It just comes down to lack of demand due to the immateriality of buying a tiny piece of a bond.
At the retail investor level, the impact of purchasing a bond over simply keeping funds in an interest-bearing savings account is nominally minimal. By that I mean - $100 invested in a 1 year bond earning 2.5% makes you $2.50 in interest, compared with $100 invested in a savings account earning 0.5% in interest earns you $0.50. Yes, the bond earns you 5x as much... but that 5x couldn't buy you a cup of coffee. So purchasing a bond at $100 increments has no significant inherent value.

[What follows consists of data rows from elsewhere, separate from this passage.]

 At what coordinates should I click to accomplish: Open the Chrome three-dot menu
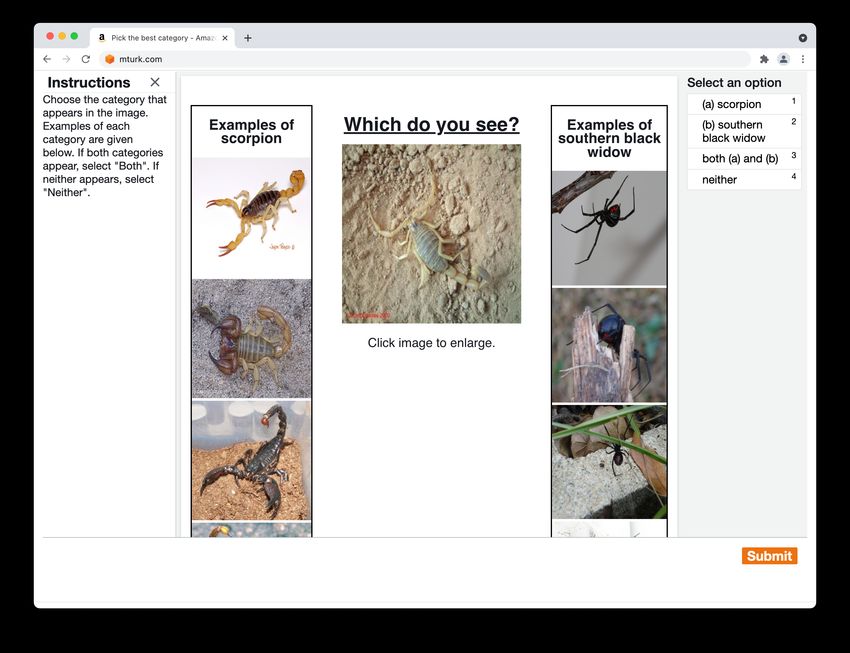click(x=803, y=59)
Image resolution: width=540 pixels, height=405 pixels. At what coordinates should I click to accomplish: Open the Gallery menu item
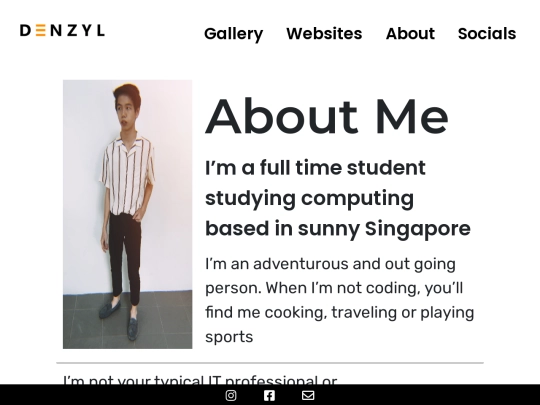coord(233,34)
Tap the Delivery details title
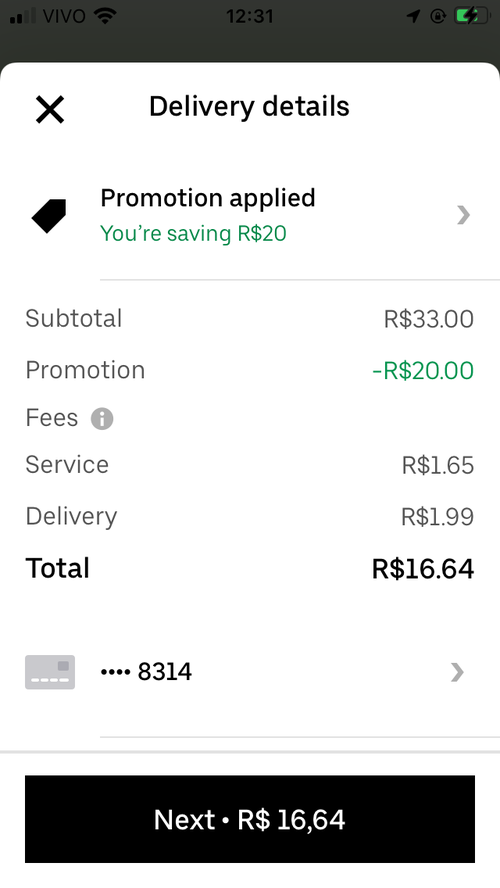Viewport: 500px width, 888px height. 249,106
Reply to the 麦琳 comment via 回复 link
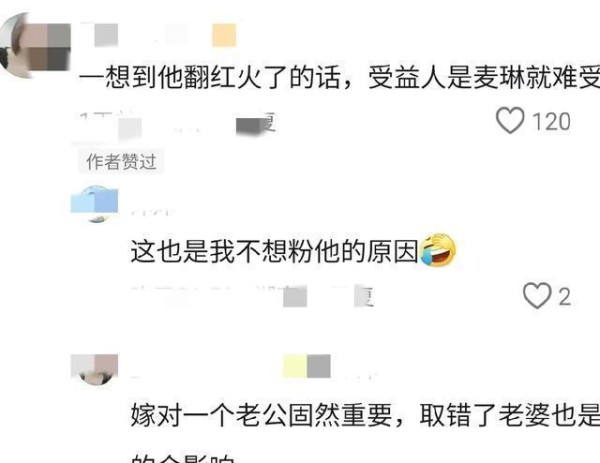The height and width of the screenshot is (463, 600). click(x=256, y=124)
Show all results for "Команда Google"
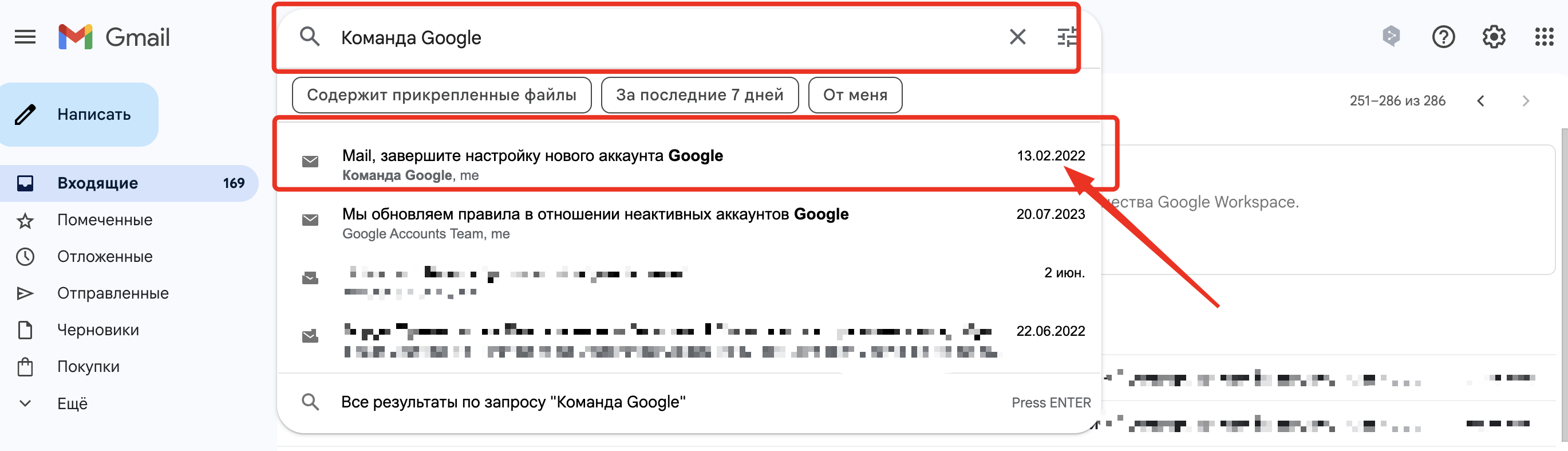The width and height of the screenshot is (1568, 451). pos(512,402)
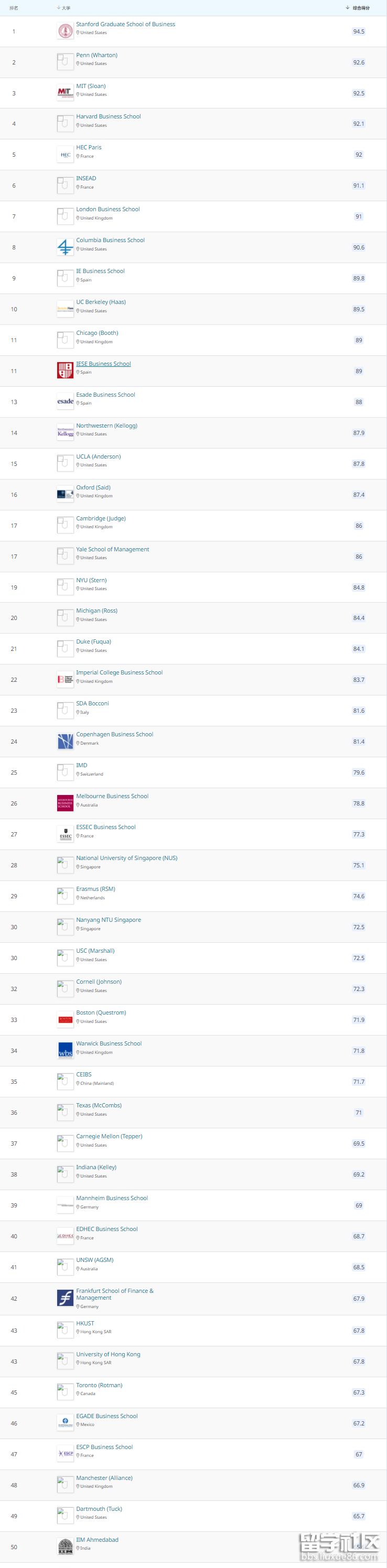Click the MIT Sloan logo
This screenshot has height=1568, width=387.
pyautogui.click(x=64, y=93)
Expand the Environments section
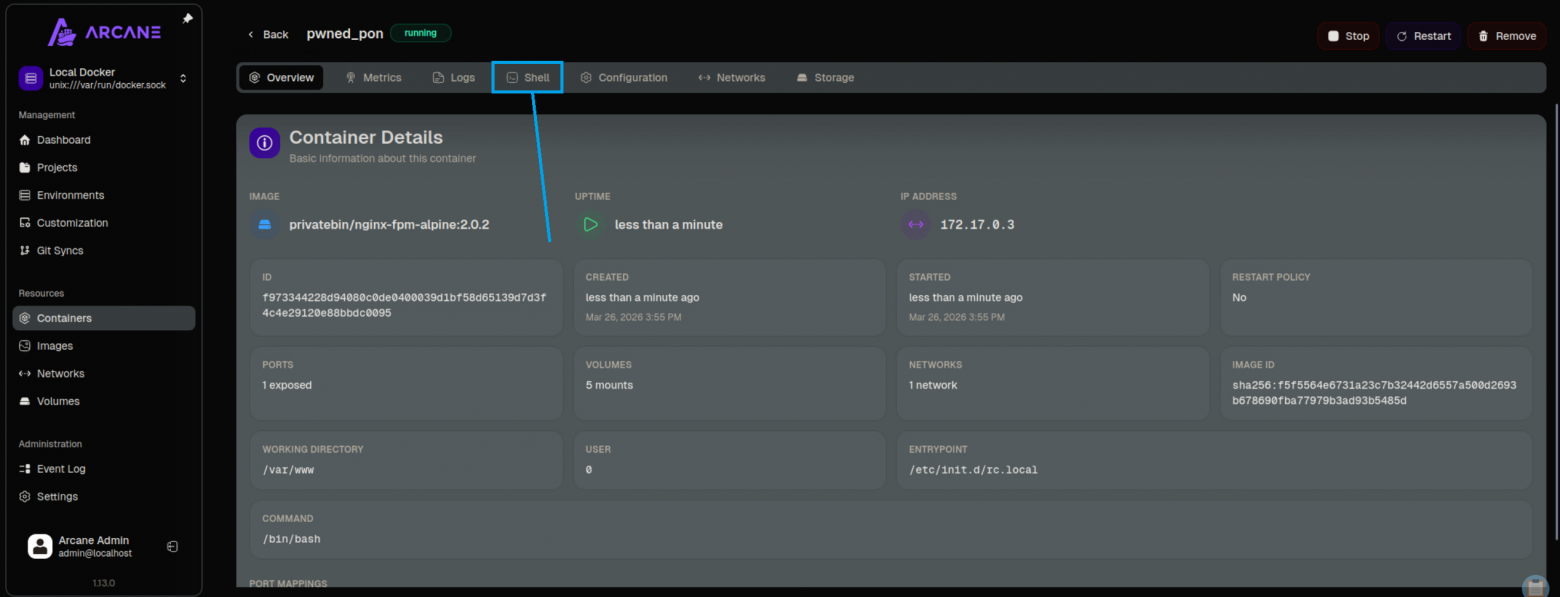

Further, many brokers can set you up to accumulate funds [either through deposited interest or automatic paycheque withdrawal, etc.], and then buy a new incremental investment amount once you have enough to do so. So in the example above, maybe it takes you 6 months to accumulate the $1k that a broker might need to purchase a bond. The lost interest income using above numbers would be $1,000 in capital * 2% interest premium lost * 6 / 12 months * 1/2 [because mathematically a steady accumulating balance has an average balance of half of the ending balance] = $5. So every 6 months, you lose $5 in interest from this lack of flexibility - not even worth mentioning.
And that tiny amount of lost interest can't really get magnified into larger numbers, because as soon as you have larger numbers in play, you would be able to reach that $1k [or $5k] increment faster. If your broker's limit was $5k instead of $1k, then your loss might by $50 a year, but even then you likely have access to GIC's or similar products that even more closely mirror the rates from bonds you're looking at. Or probably more commonly, you could simply buy a bond fund which likely has no such restrictions.